Human, All Too Human

Summary
Human, All Too Human: A Book for Free Spirits (Menschliches, Allzumenschliches: Ein Buch für freie Geister) is a book by 19th-century philosopher Friedrich Nietzsche, originally published in 1878. A second part, Assorted Opinions and Maxims (Vermischte Meinungen und Sprüche), was published in 1879, and a third part, The Wanderer and his Shadow (Der Wanderer und sein Schatten), followed in 1880. The book is Nietzsche's first in the aphoristic style that would come to dominate his writings, discussing a variety of concepts in short paragraphs or sayings. Reflecting an admiration of Voltaire as a free thinker, but also a break in his friendship with composer Richard Wagner two years earlier, Nietzsche dedicated the original 1878 edition of Human, All Too Human "to the memory of Voltaire on the celebration of the anniversary of his death, May 30, 1778". Instead of a preface, the first part originally included a quotation from Descartes's Discourse on the Method.
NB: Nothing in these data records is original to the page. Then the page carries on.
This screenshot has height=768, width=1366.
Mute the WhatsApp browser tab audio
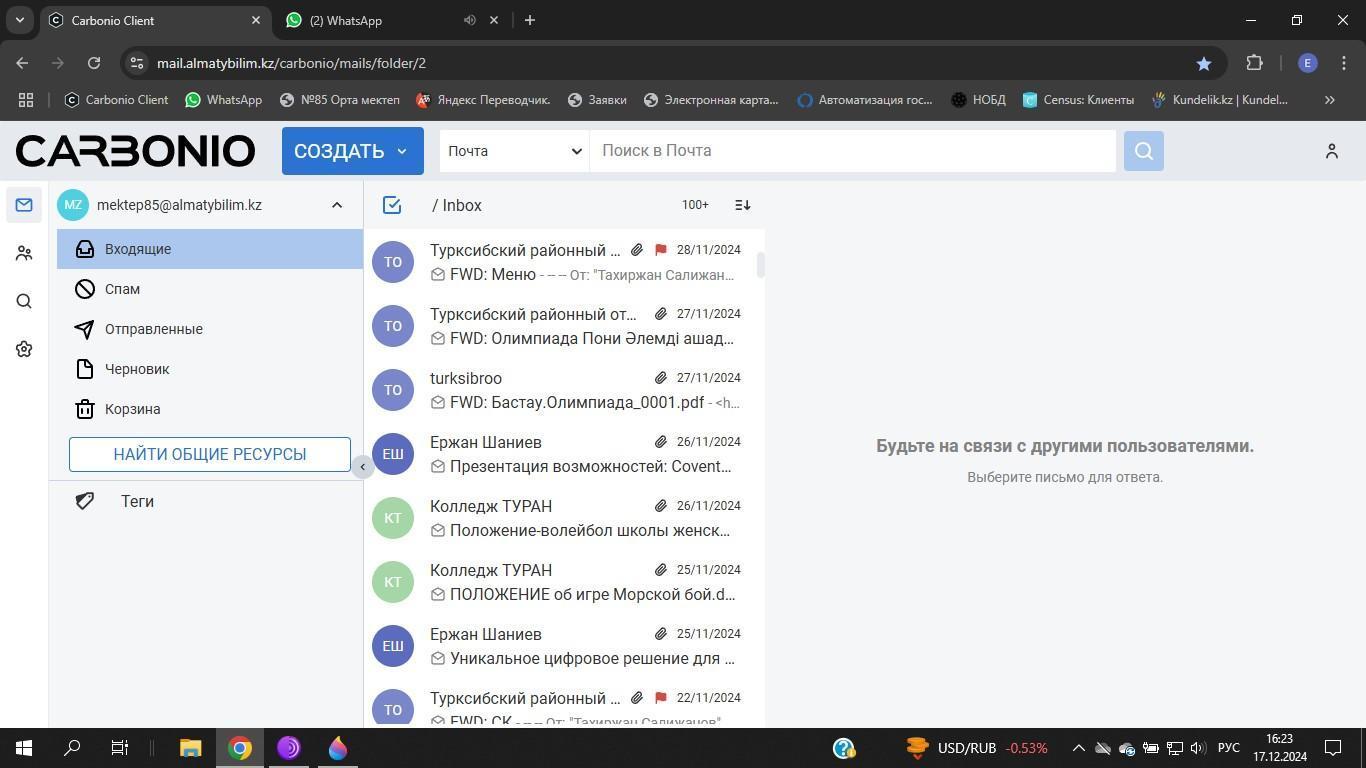[x=469, y=20]
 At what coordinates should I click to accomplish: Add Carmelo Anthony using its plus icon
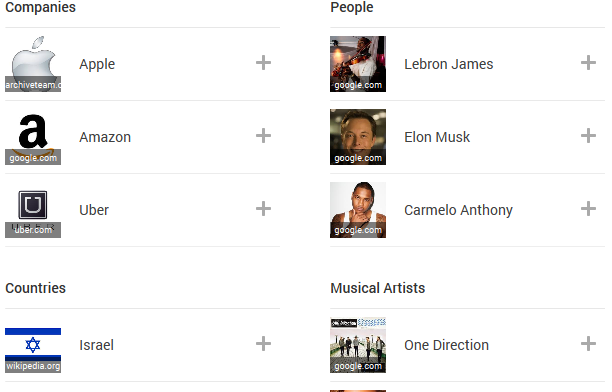click(x=588, y=208)
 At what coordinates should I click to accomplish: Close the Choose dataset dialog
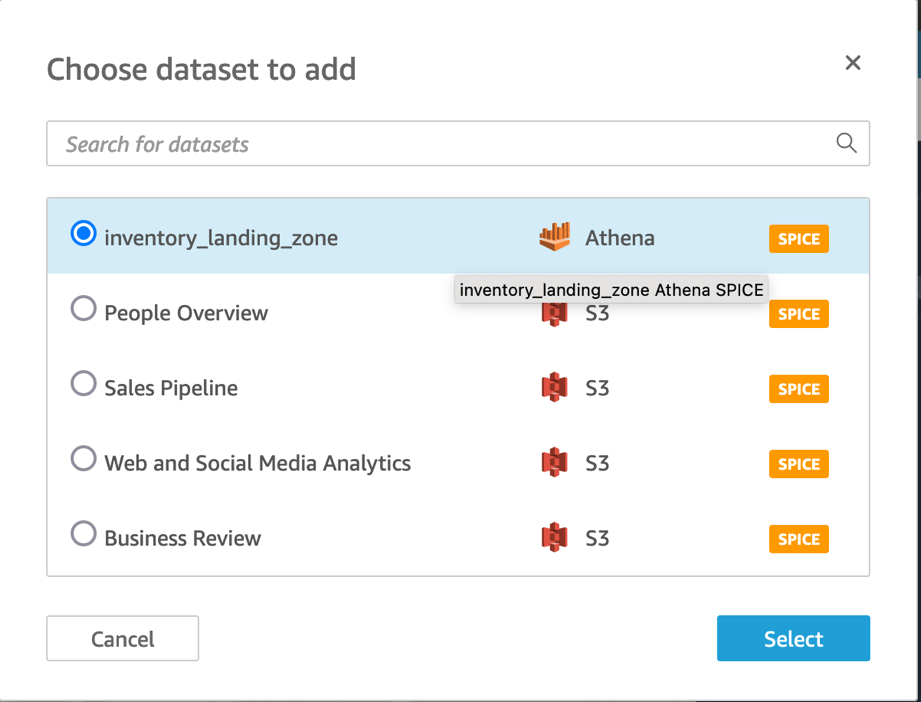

Nietzsche later republished all three parts as a two-volume edition in 1886, adding a preface to each volume, and removing the Descartes quotation as well as the dedication to Voltaire. In 1876, Nietzsche broke with Wagner, and in the same year his increasingly bad health (possibly the early effects of a brain tumor) compelled him to request a leave of absence from his academic duties at the University of Basel. In the autumn of 1876, he joined his friend Paul Rée in Sorrento, at the home of a wealthy patron of the arts, Malwida von Meysenbug, and began work on Human, All Too Human. The genre of the aphorism was already well established at the time of writing this book: in the German tradition, Nietzsche's most important predecessor was a figure of the Enlightenment, Georg Christoph Lichtenberg, whose writing Nietzsche greatly admired. Nietzsche's work is indebted also to Schopenhauer's, particularly his Aphorisms for Practical Wisdom (1851). Above all else is the "debt to the French tradition of the aphorism – for Nietzsche's work is a deliberate turn westward".